● EXPLORE THE MATERIAL
1 > Name every person mentioned by name in the book review.
2 > According to the book review, how many human species do the authors count as known so far?
3 > From the book review, extract the passage beginning with "Juan Enriquez and" up to and including "biotechnology and genomics.".

*** Opening SOURCE EXTRACT ***

Book Review: Homo Evolutus

Juan Enriquez and Steve Gullans are venture capitalists and authors with an interest in life sciences. Gullans is a former professor at Harvard Medical school. Their book, or I should say micro-book, Homo Evolutus, seems to be based on a TED talk they gave. The subject is their thesis that the human race is about to "speciate," or give rise to a new species of Homo, thanks to the radical advances being made in biotechnology and genomics.

Roughly the first half of the book is devoted to background material on the evolutionary history of the various human species (19 so-far known, by their count) and their biological underpinnings. The rest is a quick catalog of some of the extraordinary goings on at the interface of biology and technology, many of which were unfamiliar to me. A couple of examples:

Not only did the two Chinese teams take mouse skin cells, and de-differentiate them back into pluripotent stem cells… They then took these stem cells and allowed them to re-grow, differentiate, and gave birth to live mice. Which then could reproduce normally.

Enriquez, Juan. Homo Evolutis (Kindle Single) (TED Books) (Kindle Locations 1372-1375). TED Books. Kindle Edition.

About a lab where synthetic organs are being grown using such tools as inkjet printers loaded with stem cells:

On a bench top, a freshly printed mouse heart beats away in a box. (Take that Edgar Allan Poe.)

Enriquez, Juan. Homo Evolutis (Kindle Single) (TED Books) (Kindle Locations 946-948). TED Books. Kindle Edition.

There is lots of similar stuff, including the cutsie asides, which I usually found slightly more amusing than annoying.

Homo Evolutus is (so-far) available only as a Kindle Single, and it's a very slender book indeed, only 58 pages, and that length is a great exaggeration due to it's idiosyncratically chatty format. It's more like a long magazine article. It's an hour or two of reading, and it's cheap, $2.99, Amazon only. I found it often interesting, and read about a number of things I had never heard of before. There are lots of endnotes and references for those who would like to check their work.

*** Closing SOURCE EXTRACT ***
*** Opening DATA EXTRACT ***

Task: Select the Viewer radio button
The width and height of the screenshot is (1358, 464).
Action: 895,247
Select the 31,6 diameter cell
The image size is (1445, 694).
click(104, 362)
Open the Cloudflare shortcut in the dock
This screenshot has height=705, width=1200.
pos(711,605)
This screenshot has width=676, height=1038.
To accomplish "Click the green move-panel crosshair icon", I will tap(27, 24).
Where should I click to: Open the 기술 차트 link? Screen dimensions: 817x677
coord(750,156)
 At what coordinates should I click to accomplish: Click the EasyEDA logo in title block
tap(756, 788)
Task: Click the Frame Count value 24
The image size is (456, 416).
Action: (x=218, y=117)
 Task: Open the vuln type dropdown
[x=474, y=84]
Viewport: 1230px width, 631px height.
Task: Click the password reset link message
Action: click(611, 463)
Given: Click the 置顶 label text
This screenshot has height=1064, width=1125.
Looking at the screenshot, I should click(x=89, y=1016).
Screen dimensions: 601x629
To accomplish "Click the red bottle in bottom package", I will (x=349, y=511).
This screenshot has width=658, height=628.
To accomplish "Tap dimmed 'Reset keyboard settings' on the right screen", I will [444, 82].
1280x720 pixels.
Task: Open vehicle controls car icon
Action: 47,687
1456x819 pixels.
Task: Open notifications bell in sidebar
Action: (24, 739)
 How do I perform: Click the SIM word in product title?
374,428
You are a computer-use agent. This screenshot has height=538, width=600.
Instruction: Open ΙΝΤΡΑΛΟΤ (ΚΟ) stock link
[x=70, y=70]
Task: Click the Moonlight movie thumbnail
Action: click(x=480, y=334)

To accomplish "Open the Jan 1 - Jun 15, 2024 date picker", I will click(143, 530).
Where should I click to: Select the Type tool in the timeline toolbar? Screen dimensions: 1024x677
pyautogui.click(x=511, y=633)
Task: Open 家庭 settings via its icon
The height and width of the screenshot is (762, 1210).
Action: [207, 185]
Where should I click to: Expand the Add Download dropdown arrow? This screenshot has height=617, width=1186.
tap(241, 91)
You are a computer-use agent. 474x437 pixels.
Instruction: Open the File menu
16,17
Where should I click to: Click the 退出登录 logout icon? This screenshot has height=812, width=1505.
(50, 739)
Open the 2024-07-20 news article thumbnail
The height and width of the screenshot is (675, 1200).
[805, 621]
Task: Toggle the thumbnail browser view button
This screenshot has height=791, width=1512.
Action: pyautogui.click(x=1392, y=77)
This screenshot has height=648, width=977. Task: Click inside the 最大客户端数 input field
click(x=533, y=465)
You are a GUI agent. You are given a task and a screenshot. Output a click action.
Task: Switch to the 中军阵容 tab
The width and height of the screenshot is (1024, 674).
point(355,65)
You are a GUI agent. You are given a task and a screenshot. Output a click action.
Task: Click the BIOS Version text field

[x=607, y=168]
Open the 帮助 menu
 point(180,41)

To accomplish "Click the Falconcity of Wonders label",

*** Closing DATA EXTRACT ***

● TASK-BY-TASK SOLUTIONS
1 > Juan Enriquez, Steve Gullans, Edgar Allan Poe

2 > 19

3 >
Juan Enriquez and Steve Gullans are venture capitalists and authors with an interest in life sciences. Gullans is a former professor at Harvard Medical school. Their book, or I should say micro-book, Homo Evolutus, seems to be based on a TED talk they gave. The subject is their thesis that the human race is about to "speciate," or give rise to a new species of Homo, thanks to the radical advances being made in biotechnology and genomics.